*Written problem*. Please convert the listing into a numbered list, from the line containing "463x217 pixels." through the last line of the listing, leaving out any blank lines.

*Given information*.
## BEGIN

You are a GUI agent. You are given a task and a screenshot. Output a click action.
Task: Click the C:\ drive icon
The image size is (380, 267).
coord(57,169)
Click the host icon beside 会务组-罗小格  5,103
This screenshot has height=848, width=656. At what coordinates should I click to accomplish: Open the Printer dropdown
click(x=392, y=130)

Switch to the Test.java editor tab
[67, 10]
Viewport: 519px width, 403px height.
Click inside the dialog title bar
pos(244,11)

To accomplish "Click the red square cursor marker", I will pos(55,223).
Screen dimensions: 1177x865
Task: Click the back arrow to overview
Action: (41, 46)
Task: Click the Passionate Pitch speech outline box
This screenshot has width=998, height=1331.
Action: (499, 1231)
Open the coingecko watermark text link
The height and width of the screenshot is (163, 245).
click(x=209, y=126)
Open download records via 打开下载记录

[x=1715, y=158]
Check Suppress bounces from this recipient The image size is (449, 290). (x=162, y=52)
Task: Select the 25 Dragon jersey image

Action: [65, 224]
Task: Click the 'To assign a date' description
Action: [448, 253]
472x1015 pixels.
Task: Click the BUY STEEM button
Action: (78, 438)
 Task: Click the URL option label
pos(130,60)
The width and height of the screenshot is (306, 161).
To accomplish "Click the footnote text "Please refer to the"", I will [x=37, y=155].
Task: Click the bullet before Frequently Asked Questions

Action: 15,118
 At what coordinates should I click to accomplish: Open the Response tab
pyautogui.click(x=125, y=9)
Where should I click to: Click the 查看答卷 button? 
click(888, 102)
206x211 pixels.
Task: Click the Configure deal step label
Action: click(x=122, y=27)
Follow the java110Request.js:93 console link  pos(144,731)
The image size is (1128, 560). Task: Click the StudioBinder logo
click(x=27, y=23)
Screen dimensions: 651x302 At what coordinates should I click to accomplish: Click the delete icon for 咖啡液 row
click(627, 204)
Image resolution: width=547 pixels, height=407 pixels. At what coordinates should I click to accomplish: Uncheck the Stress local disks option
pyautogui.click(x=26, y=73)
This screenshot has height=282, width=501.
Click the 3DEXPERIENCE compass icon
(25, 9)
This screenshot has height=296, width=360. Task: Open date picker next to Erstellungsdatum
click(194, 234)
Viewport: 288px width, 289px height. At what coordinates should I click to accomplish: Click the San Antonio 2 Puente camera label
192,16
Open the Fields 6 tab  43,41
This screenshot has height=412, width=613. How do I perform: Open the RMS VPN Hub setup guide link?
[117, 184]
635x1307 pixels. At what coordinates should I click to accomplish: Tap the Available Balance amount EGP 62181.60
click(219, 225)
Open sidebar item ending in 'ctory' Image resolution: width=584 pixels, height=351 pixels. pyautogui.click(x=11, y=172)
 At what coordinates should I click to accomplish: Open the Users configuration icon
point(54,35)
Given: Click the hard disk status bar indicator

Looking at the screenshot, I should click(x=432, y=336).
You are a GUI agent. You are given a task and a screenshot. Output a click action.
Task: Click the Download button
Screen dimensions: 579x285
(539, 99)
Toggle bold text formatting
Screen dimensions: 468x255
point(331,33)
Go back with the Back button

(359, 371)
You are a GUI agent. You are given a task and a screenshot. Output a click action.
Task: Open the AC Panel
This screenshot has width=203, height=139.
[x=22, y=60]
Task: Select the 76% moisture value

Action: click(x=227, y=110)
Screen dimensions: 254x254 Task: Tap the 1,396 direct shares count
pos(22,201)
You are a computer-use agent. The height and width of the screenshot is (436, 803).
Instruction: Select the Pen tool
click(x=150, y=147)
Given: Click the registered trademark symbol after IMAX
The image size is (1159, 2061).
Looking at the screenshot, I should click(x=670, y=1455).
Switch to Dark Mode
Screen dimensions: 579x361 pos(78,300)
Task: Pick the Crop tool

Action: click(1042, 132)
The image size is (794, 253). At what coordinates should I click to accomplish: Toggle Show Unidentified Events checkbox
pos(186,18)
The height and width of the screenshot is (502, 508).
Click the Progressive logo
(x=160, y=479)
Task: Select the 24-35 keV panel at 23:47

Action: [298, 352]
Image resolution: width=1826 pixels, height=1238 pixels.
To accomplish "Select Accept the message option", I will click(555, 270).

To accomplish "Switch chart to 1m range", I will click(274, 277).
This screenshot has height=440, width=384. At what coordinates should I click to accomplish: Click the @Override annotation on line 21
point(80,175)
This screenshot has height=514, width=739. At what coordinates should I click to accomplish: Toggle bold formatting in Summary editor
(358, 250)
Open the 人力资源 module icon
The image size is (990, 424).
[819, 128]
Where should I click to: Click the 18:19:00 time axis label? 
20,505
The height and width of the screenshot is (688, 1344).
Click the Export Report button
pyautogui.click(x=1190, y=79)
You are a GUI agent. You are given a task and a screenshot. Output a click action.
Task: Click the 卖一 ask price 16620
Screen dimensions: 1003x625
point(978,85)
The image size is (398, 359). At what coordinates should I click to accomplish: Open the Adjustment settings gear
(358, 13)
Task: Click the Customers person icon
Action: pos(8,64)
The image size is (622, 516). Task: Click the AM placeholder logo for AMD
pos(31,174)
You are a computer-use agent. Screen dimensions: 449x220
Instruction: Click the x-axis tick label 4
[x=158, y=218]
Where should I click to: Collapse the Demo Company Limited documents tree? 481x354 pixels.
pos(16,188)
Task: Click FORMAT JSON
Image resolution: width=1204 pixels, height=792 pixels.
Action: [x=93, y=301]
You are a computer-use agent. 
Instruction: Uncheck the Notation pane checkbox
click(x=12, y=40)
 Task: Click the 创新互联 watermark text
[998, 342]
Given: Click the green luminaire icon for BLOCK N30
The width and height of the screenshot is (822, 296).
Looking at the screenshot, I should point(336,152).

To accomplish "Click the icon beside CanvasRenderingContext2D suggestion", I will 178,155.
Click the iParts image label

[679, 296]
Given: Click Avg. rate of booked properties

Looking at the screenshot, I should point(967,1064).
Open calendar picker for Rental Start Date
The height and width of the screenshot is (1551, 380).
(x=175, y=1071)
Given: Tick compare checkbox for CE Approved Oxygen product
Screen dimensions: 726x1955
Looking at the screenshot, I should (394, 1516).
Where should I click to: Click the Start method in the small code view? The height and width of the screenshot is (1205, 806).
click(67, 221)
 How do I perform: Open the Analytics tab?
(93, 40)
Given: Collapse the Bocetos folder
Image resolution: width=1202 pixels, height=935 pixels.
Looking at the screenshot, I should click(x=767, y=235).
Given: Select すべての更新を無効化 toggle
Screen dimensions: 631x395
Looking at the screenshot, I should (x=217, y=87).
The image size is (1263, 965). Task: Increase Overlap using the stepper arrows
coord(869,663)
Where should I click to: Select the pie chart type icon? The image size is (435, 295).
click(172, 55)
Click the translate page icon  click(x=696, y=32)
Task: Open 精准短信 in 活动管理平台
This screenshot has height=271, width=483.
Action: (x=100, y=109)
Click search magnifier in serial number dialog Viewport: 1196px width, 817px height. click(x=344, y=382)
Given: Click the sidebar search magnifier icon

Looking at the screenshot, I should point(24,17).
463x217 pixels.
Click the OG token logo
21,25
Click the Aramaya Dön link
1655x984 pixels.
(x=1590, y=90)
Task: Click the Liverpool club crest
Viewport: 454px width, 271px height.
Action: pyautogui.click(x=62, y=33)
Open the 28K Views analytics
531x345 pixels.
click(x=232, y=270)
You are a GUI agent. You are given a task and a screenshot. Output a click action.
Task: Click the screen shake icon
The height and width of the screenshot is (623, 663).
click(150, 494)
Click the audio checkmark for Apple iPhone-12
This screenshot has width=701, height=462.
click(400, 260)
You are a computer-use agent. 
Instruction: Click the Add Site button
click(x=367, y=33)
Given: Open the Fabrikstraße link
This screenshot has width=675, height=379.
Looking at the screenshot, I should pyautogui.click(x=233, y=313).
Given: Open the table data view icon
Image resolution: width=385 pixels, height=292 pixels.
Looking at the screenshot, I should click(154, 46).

## END

*In response*.
1. 463x217 pixels.
2. Click the OG token logo
3. 21,25
4. Click the Aramaya Dön link
5. 1655x984 pixels.
6. (x=1590, y=90)
7. Task: Click the Liverpool club crest
8. Viewport: 454px width, 271px height.
9. Action: pyautogui.click(x=62, y=33)
10. Open the 28K Views analytics
11. 531x345 pixels.
12. click(x=232, y=270)
13. You are a GUI agent. You are given a task and a screenshot. Output a click action.
14. Task: Click the screen shake icon
15. The height and width of the screenshot is (623, 663).
16. click(150, 494)
17. Click the audio checkmark for Apple iPhone-12
18. This screenshot has width=701, height=462.
19. click(400, 260)
20. You are a computer-use agent. 
21. Instruction: Click the Add Site button
22. click(x=367, y=33)
23. Given: Open the Fabrikstraße link
24. This screenshot has width=675, height=379.
25. Looking at the screenshot, I should pyautogui.click(x=233, y=313).
26. Given: Open the table data view icon
27. Image resolution: width=385 pixels, height=292 pixels.
28. Looking at the screenshot, I should click(154, 46).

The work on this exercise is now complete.